VI. Mais c'est trop m'arrêter à des bagatelles : revenons à notre sujet, à la guerre dont il s'agit; et pourtant il n'était pas hors de propos d'ôter à vos yeux le masque à certains personnages, afin que vous pussiez considérer en silence avec qui nous avons la guerre.  Pour moi, Romains, je vous conseille, quoiqu'on eût pu mieux faire, d'attendre patiemment le retour des députés. Notre cause a perdu l'avantage de la célérité; mais elle a du moins gagné en justice : car, lorsque les députés nous auront annoncé, ce qu'ils nous annonceront sans aucun doute, qu'Antoine ne veut obéir ni à vous ni au sénat, qui serait assez mauvais citoyen pour vouloir le considérer comme citoyen? car il existe encore quelques hommes, en petit nombre sans doute, mais pourtant plus nombreux qu'il ne faudrait pour l'honneur de la république, qui s'expriment ainsi. N'attendrons-nous pas même les députés? Indubitablement la ressource de ce beau mot, de ce semblant de clémence leur sera arrachée par l'évidence même de l'événement. C'est pour cela, je dois vous l'avouer, Romains, que j'ai fait hier moins d'efforts, que j'ai pris moins de peine pour déterminer le sénat à proclamer la rébellion, à décréter la prise de l'habit de guerre.  Pour que mon avis obtint dans une vingtaine de jours des éloges unanimes, je me suis résigné aujourd'hui au blâme de quelques-uns.  Attendez donc, Romains, le retour des députés, et dévorez un déplaisir de peu de jours. Quant ils seront revenus, s'ils apportent la paix, croyez que je la souhaite; si c'est la guerre, reconnaissez ma prévoyance. Et moi, comment ne serais-je pas prévoyant pour mes concitoyens? comment ne penserais-je pas nuit et jour a votre liberté, au salut de la république? Que ne vous dois-je pas, en effet, Romains, moi qui, fils de mes oeuvres, ai reçu de vous des honneurs plus grands que ceux des plus nobles citoyens? Suis-je ingrat? Qui l'est moins que moi? Depuis que vous m'avez élevé aux dignités, j'ai travaillé au barreau, comme au temps où je les recherchais. N'entends-je rien aux affaires d'État? Quel homme y est plus exercé que moi, qui depuis vingt ans fais la guerre aux citoyens parricides?

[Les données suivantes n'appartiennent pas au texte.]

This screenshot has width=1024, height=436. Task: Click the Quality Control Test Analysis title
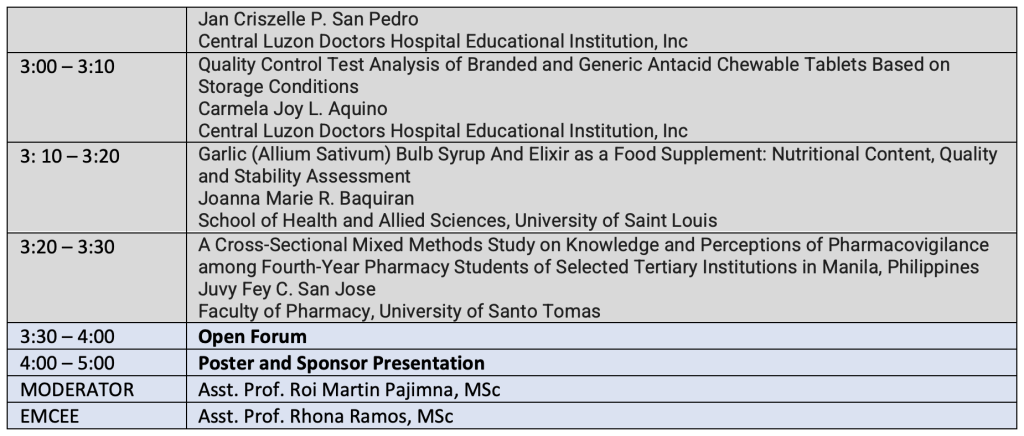(x=574, y=75)
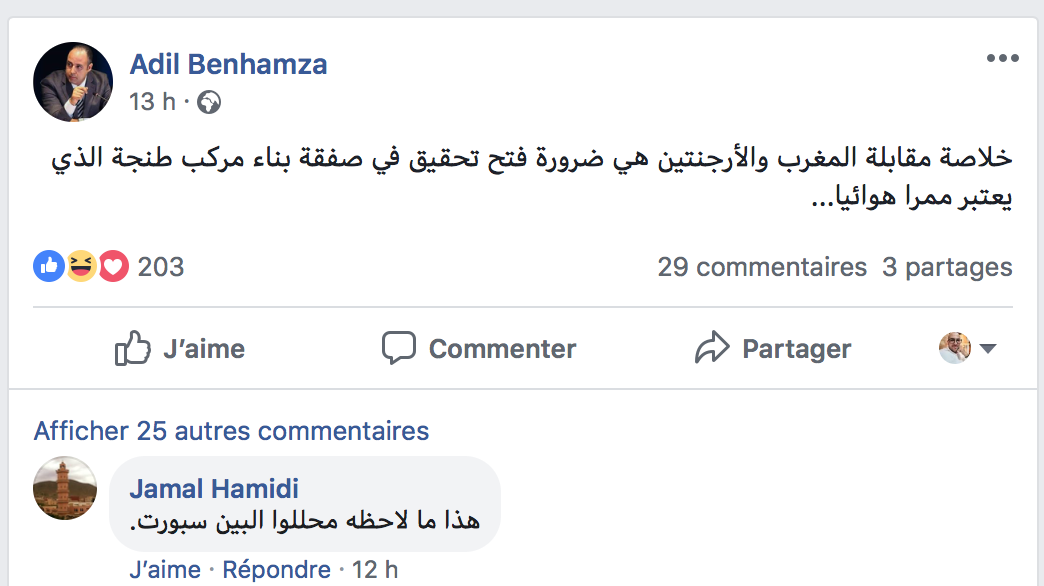
Task: Click the globe public audience icon
Action: click(x=209, y=102)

VII. Aussi, Romains, avec ce que je puis avoir d'expérience, et sans épargner mes fatigues, même au delà de mes forces, je me tiendrai sur pied, je veillerai pour vous : car quel citoyen, surtout dans ce haut rang où m'ont placé vos suffrages, pourrait oublier vos bienfaits, négliger la patrie, prostituer sa propre dignité, jusqu'à n'être pas excité, enflammé par votre accord unanime? Consul, j'ai maintes fois présidé de grandes assemblées, j'ai assisté à un grand nombre : je n'en ai jamais vu d'aussi nombreuses que celle qui vous réunit en ce moment. Vous n'avez tous qu'une même pensée, qu'un même désir, de détourner le coup dont M. Antoine menace la république, d'étouffer sa fureur, d'écraser son audace. Tel est aussi le voeu de tous les ordres de l'État : vers ce but unique tendent les villes municipales, les colonies, et l'Italie entière. Le sénat était déjà ferme de lui-même; mais votre assentiment l'affermit encore plus.  Le moment est venu, beaucoup trop tard sans doute pour l'honneur du peuple romain ; mais enfin l'occasion est mûre, et ne peut être différée d'une heure. Il fut une sorte de fatalité, pour ainsi dire, que nous avons supportée, il a fallu nous y résigner.  Si cet événement se renouvelait, ce serait par notre propre volonté.  Le peuple romain réduit à la servitude, ce serait un sacrilége.  Les dieux immortels ont voulu qu'il commandât à toutes les nations. Nous sommes arrivés au moment décisif; nous combattons pour notre liberté. Il faut vaincre, Romains; et certes votre piété envers les dieux et votre accord unanime vous procureront la victoire; il faut vaincre, ou tout souffrir plutôt que d'être esclaves. Les autres nations peuvent supporter l'esclavage , mais le peuple romain, son vrai partage est la liberté!